Monday, July 11, 2011

Marriage Woes for Baby Boomers

In Sunday's StarTribune newspaper there was a front page story regarding an increasing number of baby boomers who are divorcing.  In fact 25% of divorces today are from those who have been married for 20 years or more.  The baby boom generation has already brought the highest divorce rate the nation has ever known, now they are showing us again how not to have a good marriage.

Interestingly, the fastest growing segment of the population that are now cohabiting, rather than getting married, are those in their 50's.   Shacking it up - it's no longer just for those in their 20s.  

What's going on here?!

The article went on to say that once the children leave the house or the youngest is about to graduate from high school, the children were no longer a reason for the couple to stay together.

My immediate reaction to the story was this:  Start going on more dates people!  Go do something you both enjoy together and love on each other.  And I'm gonna say it - after the date is over, make sure you end up wrapped up in between the sheets together, naked!  Got it?  Good. 

Yes children are important, but let's not forget about your spouse. 

I referenced before on this blog that I'm not a marriage expert.  And I do realize that you baby boomers are old enough to have powdered by butt, - BUT, I do love my wife more than ever and we've got a good thing going.  I think we're doing some things right, so hopefully my advice carries some weight.

Here are four reasons why author Bryan Davis thinks marriage is awesome.

1. Marriage done right makes you less selfish

It's not the institution of marriage that is failing.  It's us.  We, overall as a culture, are just more selfish.  It's all about us.  I have needs and if they're not met, I'm outta here.  Rather, marriage done right isn't as much about what we feel as how we can meet the needs of our spouse.  It's sacrificing ourselves to be others-centered, starting with our spouse.  In a nutshell, the most vibrant marriages are also the least selfish.  And this trait is acquired over a lifetime.  The more selfless you become, the more you will love your spouse.  And selfless, others-centered folks have a healthy spillover effect on their surrounding culture.

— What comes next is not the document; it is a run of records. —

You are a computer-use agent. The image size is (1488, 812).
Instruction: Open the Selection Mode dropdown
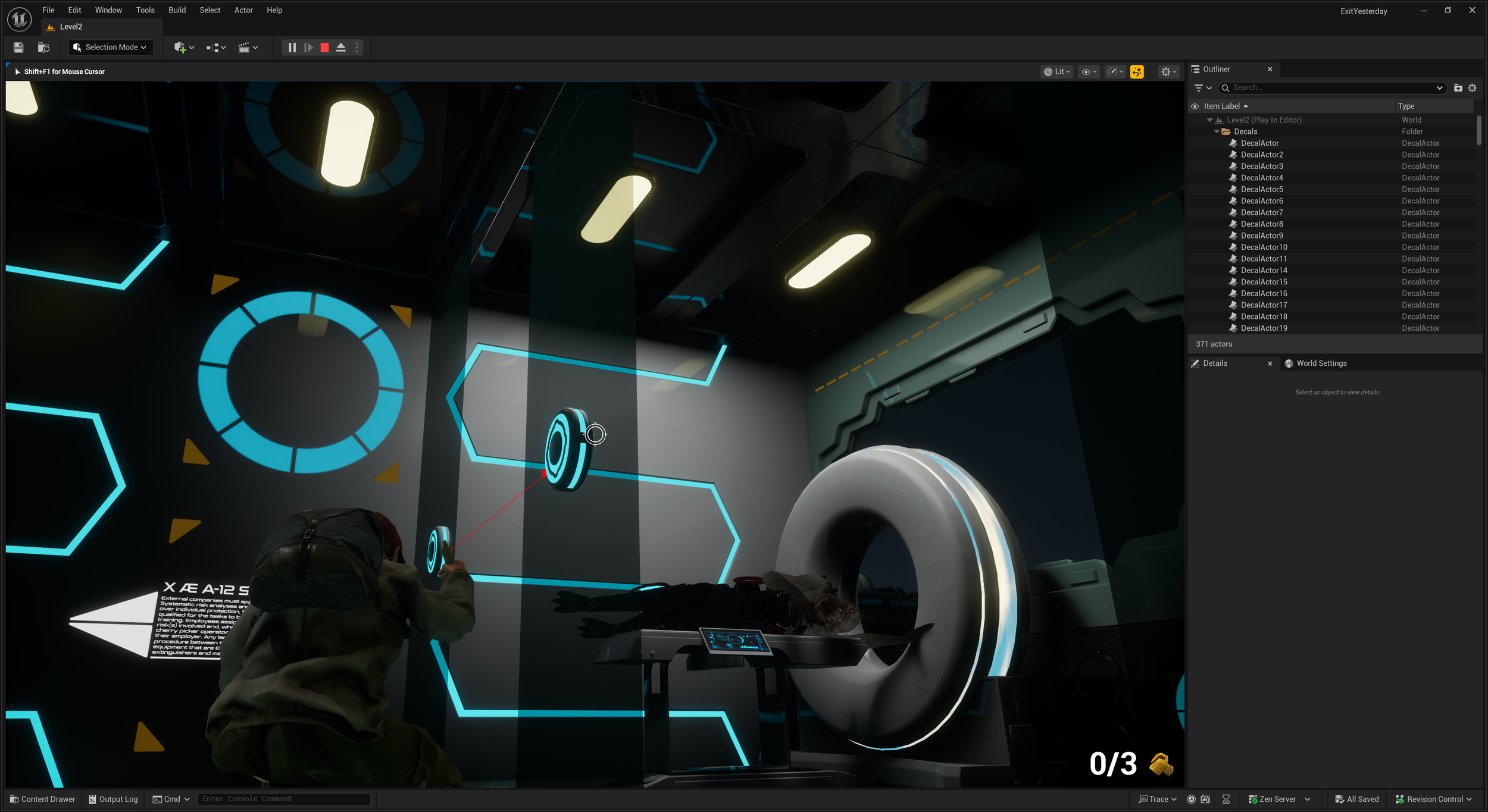[111, 48]
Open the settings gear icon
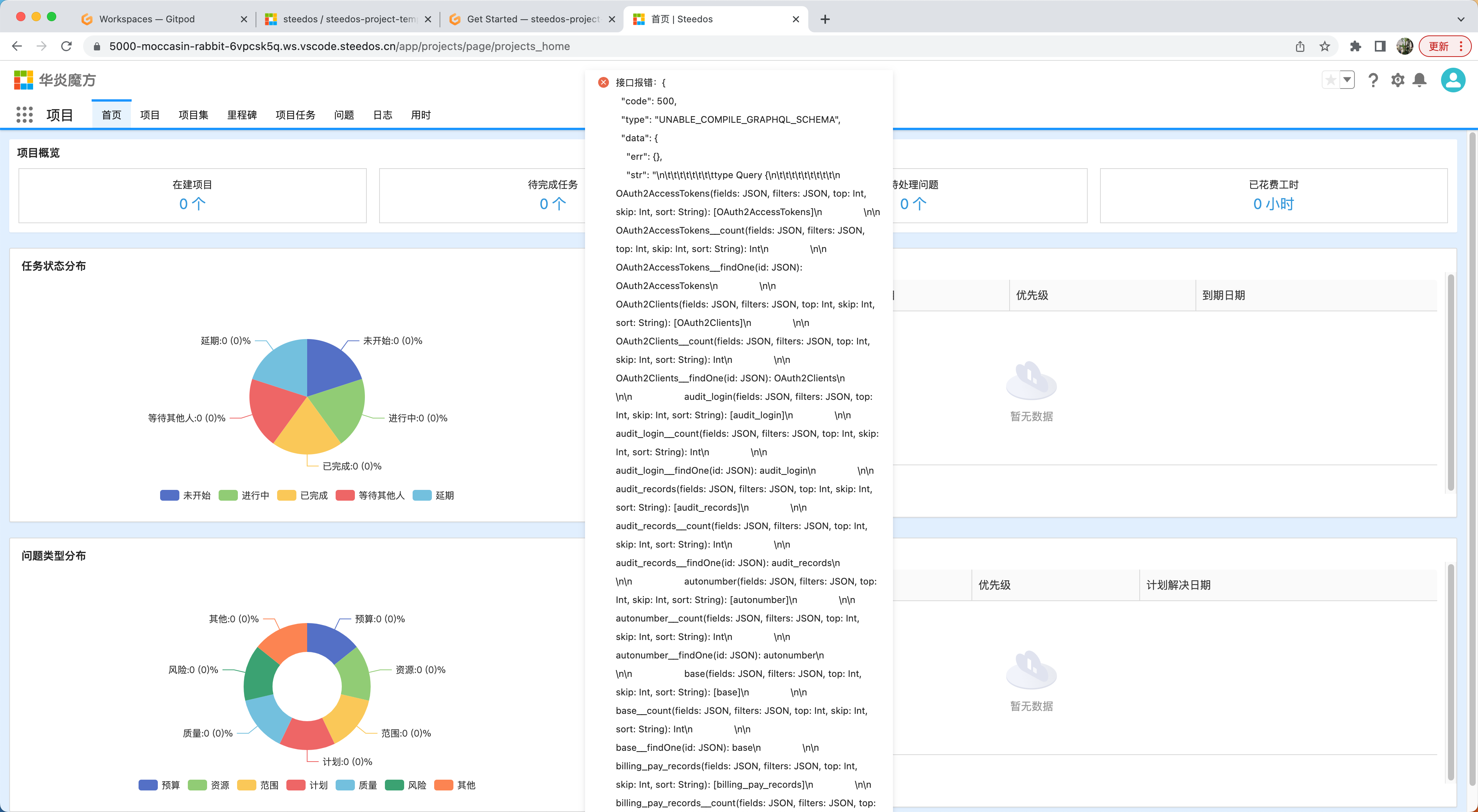Image resolution: width=1478 pixels, height=812 pixels. pyautogui.click(x=1398, y=80)
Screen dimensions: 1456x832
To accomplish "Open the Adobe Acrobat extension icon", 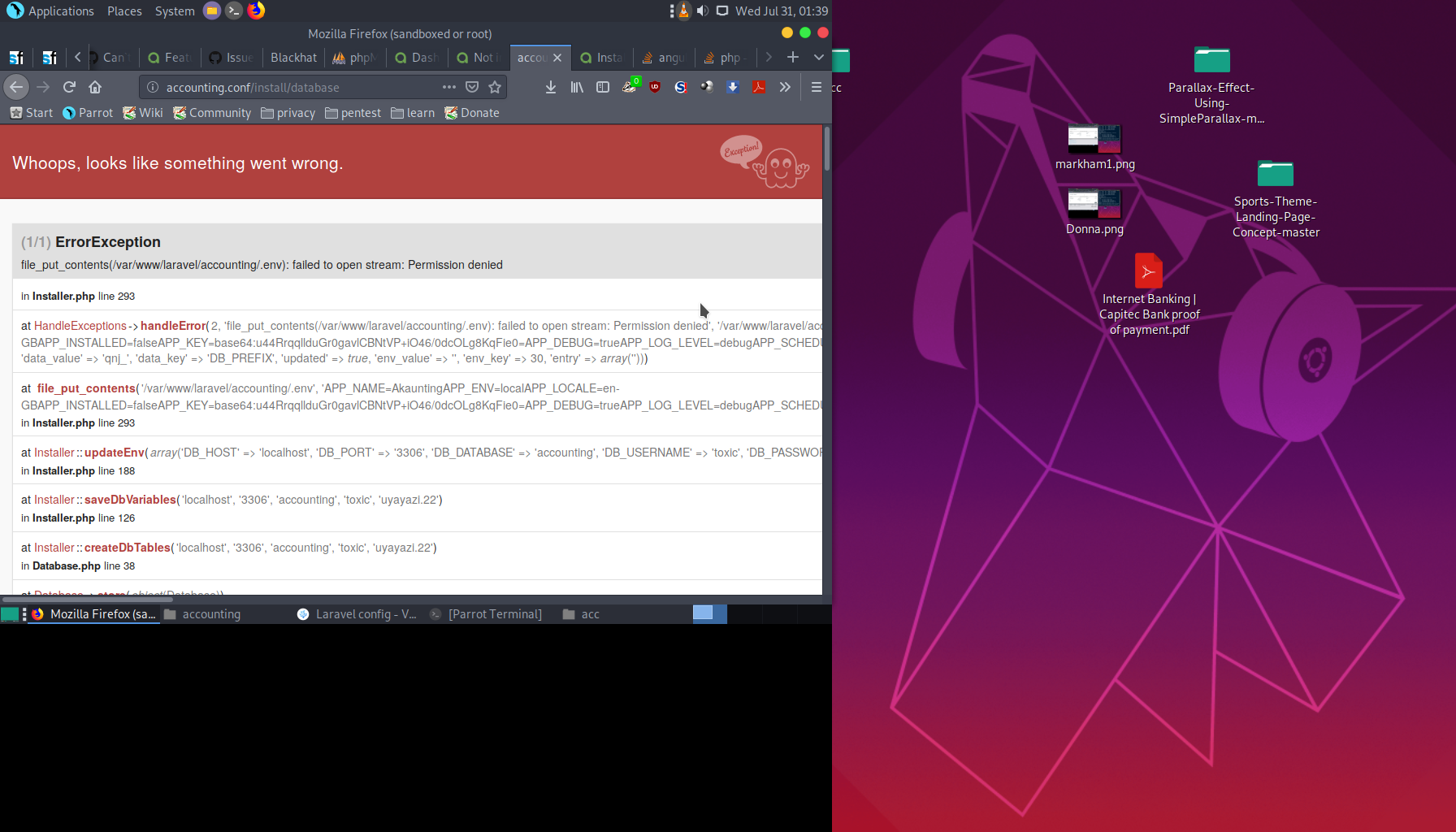I will (x=758, y=87).
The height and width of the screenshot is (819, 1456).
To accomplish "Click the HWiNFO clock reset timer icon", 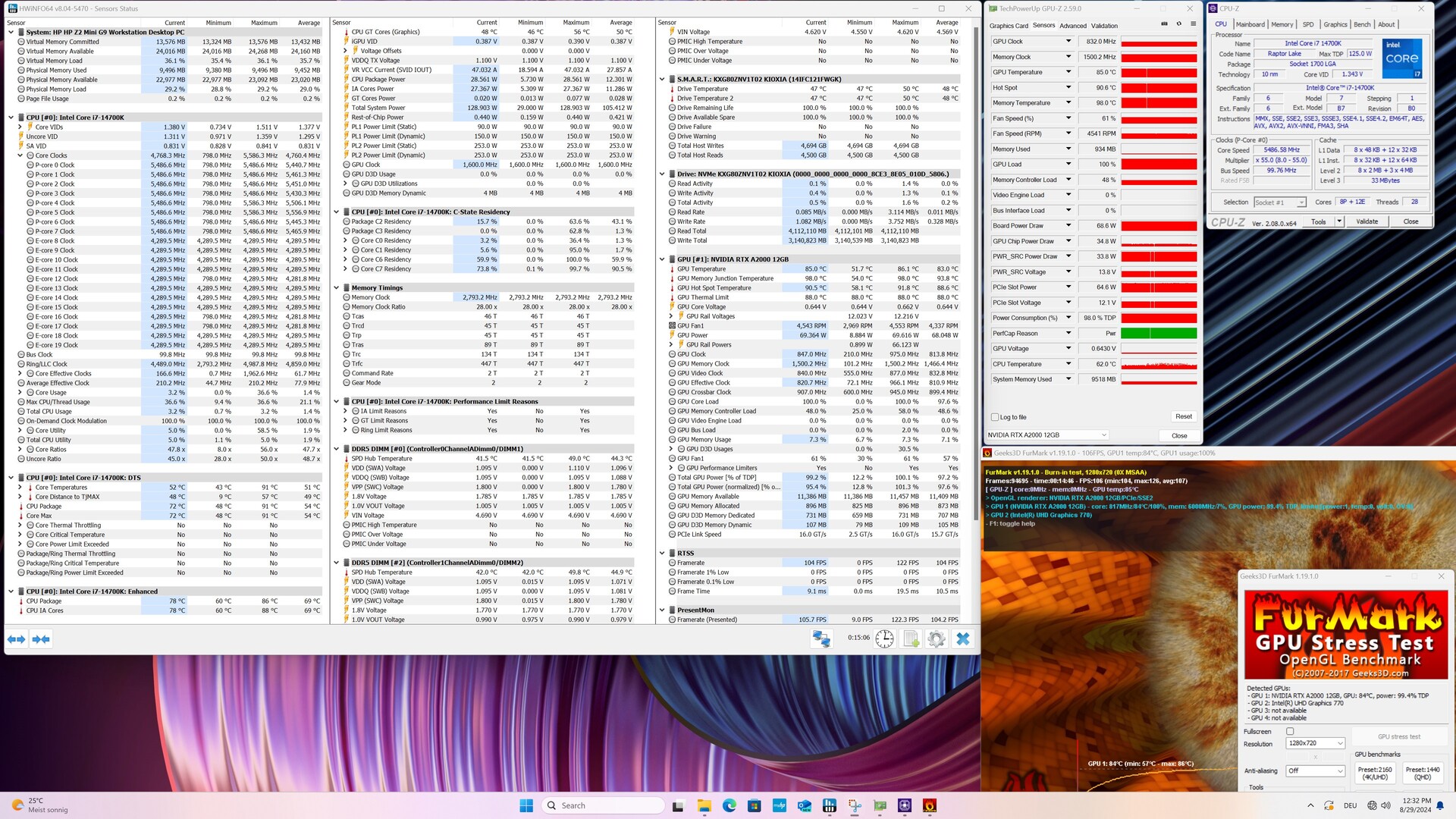I will [884, 639].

2. Marriage done right makes you healthier

Every single serious study ever done on marriage and singleness clearly shows that married folks live longer, healthier lives.  Most recently, The Journal of Epidemiology and Community Health found that compared with married people, people who are widowed are 40 percent more likely to die, people who are divorced or separated are 27 percent more likely to die, and people who have never married were 58 percent more likely to die.  The main reason?  We were designed to be in a flourishing, monogamous relationship with a spouse.  When we deny this, the very way we are made, our minds, bodies and souls suffer.

3. Marriage done right is what's best for your kids

Similar to the overwhelming conclusion of marital studies on the impact of health, virtually all research shows that the two-parent home is what is best for children.  Recently, The Future of Children, a journal published jointly by the non-partisan Brookings Institution and Princeton University, found that children from two-parent families are better off emotionally, socially and economically.  Contrast that with the fact that the average prison inmate came from a single parent home according to the National Resource Center on Children and Families of the Incarcerated.  Your kids need a healthy relationship modeled – your marriage.

4. Marriage done right is God's best for your life story

There is the gift of singleness, no doubt, but for the vast majority of us, marriage is God's best.  According to Genesis 2, marriage is the first and most important institution God created – preceding governments, churches and schools.  God designed us and knows what's best for us.  He doesn't want us alone.  He wants us "one flesh" with another human being.  As our Creator, let's not doubt His goodness to us.  Marry well.  Live well.